Start/FinishMarket Place next to St Lawrence’s Church in Lechlade (SU215995); parking at Memorial Hall and sports ground along Burford Street (A361) (SU214998)
Distance15 miles (24.1km) or 8 miles (12.8km)
Grade1
Time6 hours or 4 hours
MapsOS Explorer 170/Landranger 163
RefreshmentsLechlade – several pubs, café and shops; Buscot – tea room in village shop; Radcot – Swan Hotel (01367 810220); Kelmscott – The Plough Inn (01367 253543); St John’s Lock – The Trout Inn (01367 252313)
TransportBus links to Swindon and Cirencester
NoteA long circular walk through three counties which can be shortened by missing out Radcot and Kelmscott.

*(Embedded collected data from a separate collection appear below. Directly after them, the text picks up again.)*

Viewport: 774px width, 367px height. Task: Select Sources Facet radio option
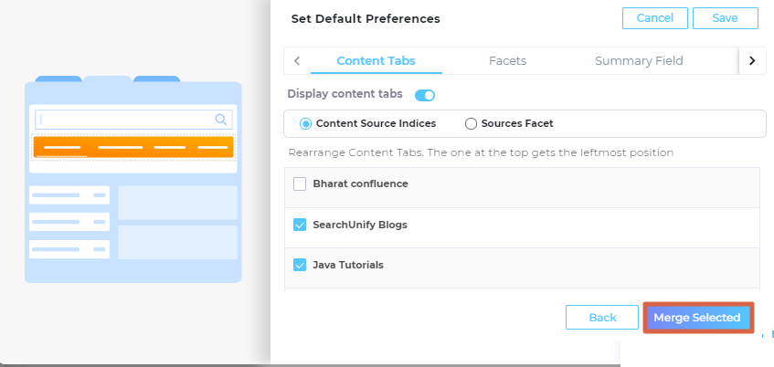pyautogui.click(x=472, y=123)
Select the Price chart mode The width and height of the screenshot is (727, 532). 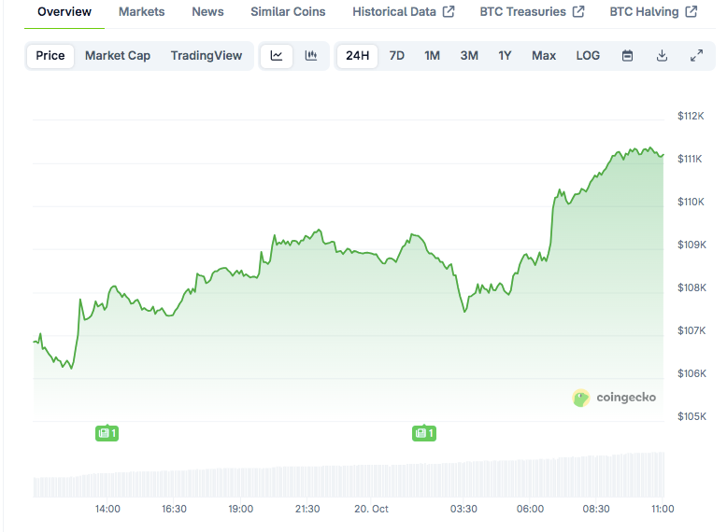pos(50,55)
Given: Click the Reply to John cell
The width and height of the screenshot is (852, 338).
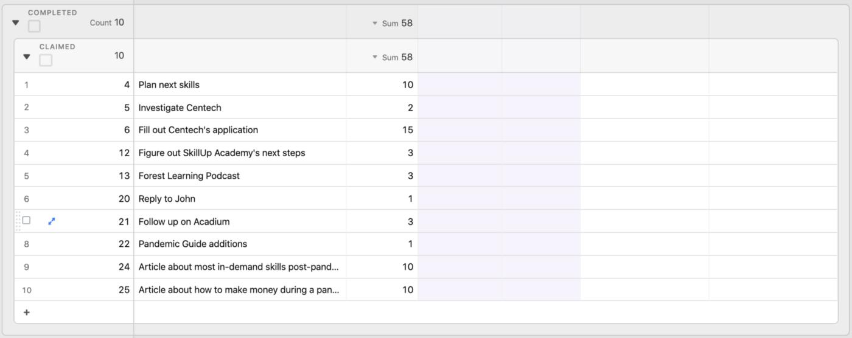Looking at the screenshot, I should click(240, 199).
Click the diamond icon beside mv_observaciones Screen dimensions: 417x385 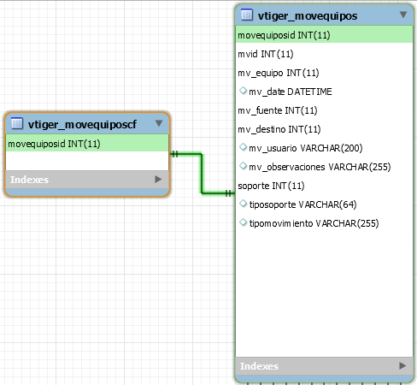(x=243, y=166)
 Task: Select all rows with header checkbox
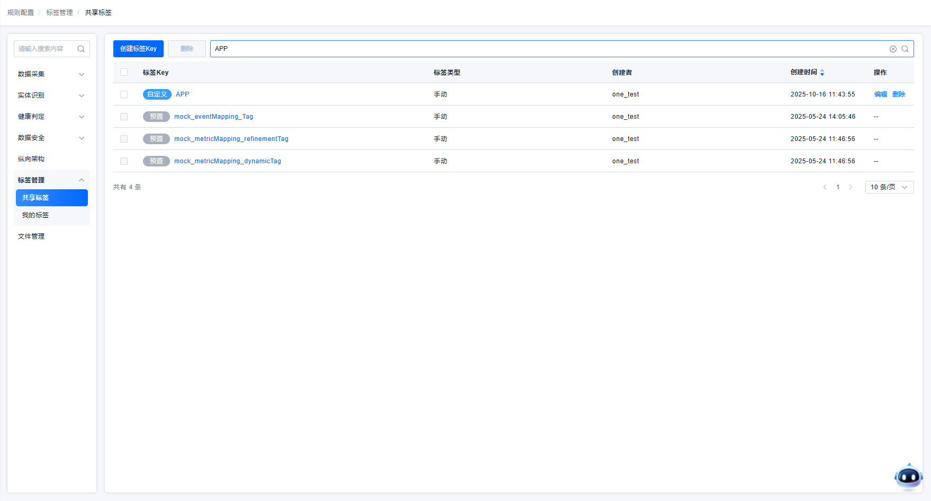pyautogui.click(x=124, y=73)
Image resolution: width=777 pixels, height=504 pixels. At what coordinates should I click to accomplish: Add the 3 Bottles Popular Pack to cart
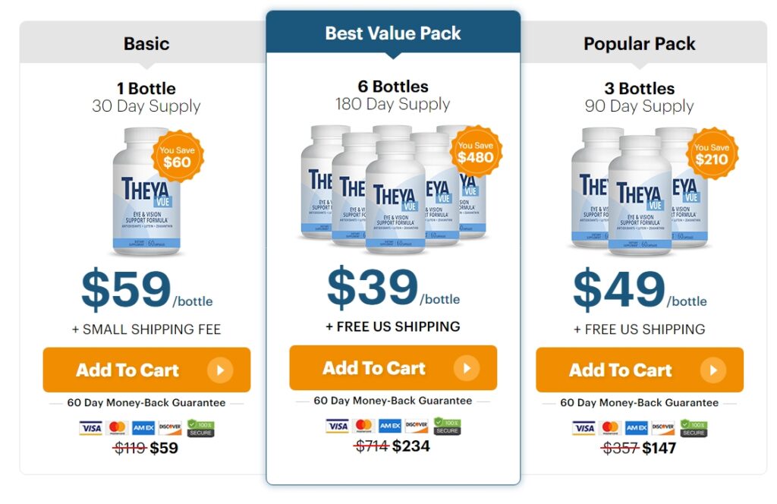tap(621, 370)
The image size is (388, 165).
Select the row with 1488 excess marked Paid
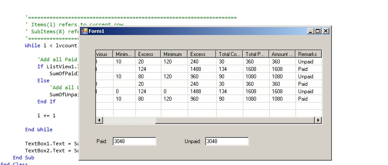(209, 69)
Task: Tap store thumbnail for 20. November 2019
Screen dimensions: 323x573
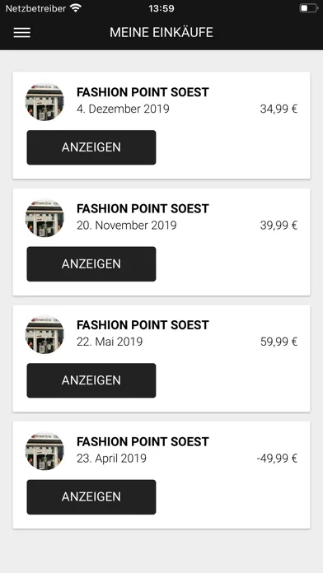Action: (x=44, y=218)
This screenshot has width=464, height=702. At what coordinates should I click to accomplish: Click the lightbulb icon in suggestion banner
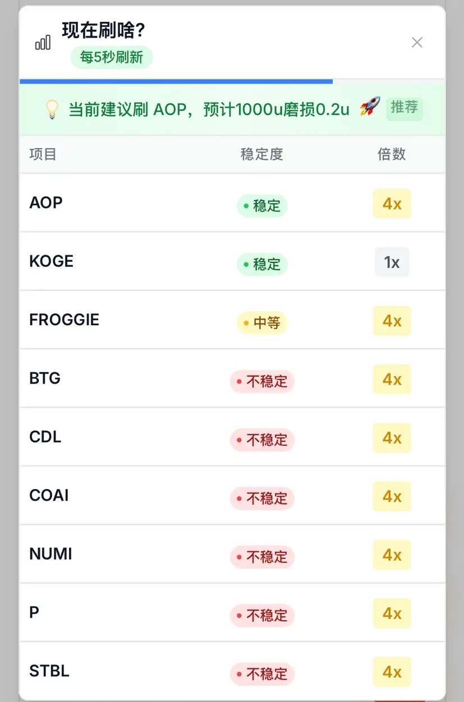pyautogui.click(x=52, y=109)
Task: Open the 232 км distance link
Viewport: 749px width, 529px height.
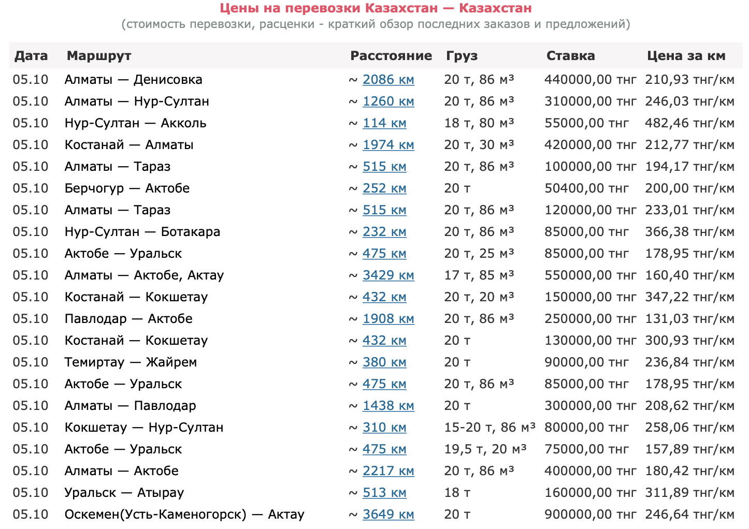Action: coord(384,232)
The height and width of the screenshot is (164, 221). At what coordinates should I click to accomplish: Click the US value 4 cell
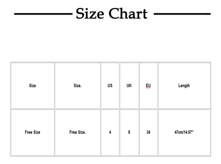[110, 132]
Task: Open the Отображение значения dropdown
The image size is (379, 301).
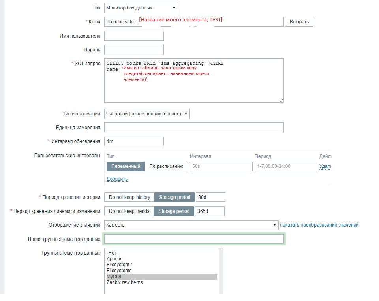Action: click(191, 225)
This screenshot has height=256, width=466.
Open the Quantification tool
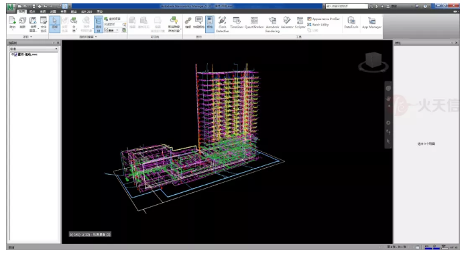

      The walk starts from the town of Lechlade on Thames and follows the Thames upstream to the hamlet of Inglesham with its unspoilt church before heading off towards Buscot; a short detour can be made to visit the village (owned by the National Trust, with small shop and café). On reaching the Thames south of Kelmscott a decision has to be made: short or long route? The short walk heads back along the River Thames, while the long walk heads off through farmland passing the hamlet of Eaton Hastings to reach Radcot and the oldest bridge over the Thames. From here the walk follows the meandering Thames Path back to Lechlade with a short excursion through the village of Kelmscott, passing the former home of William Morris.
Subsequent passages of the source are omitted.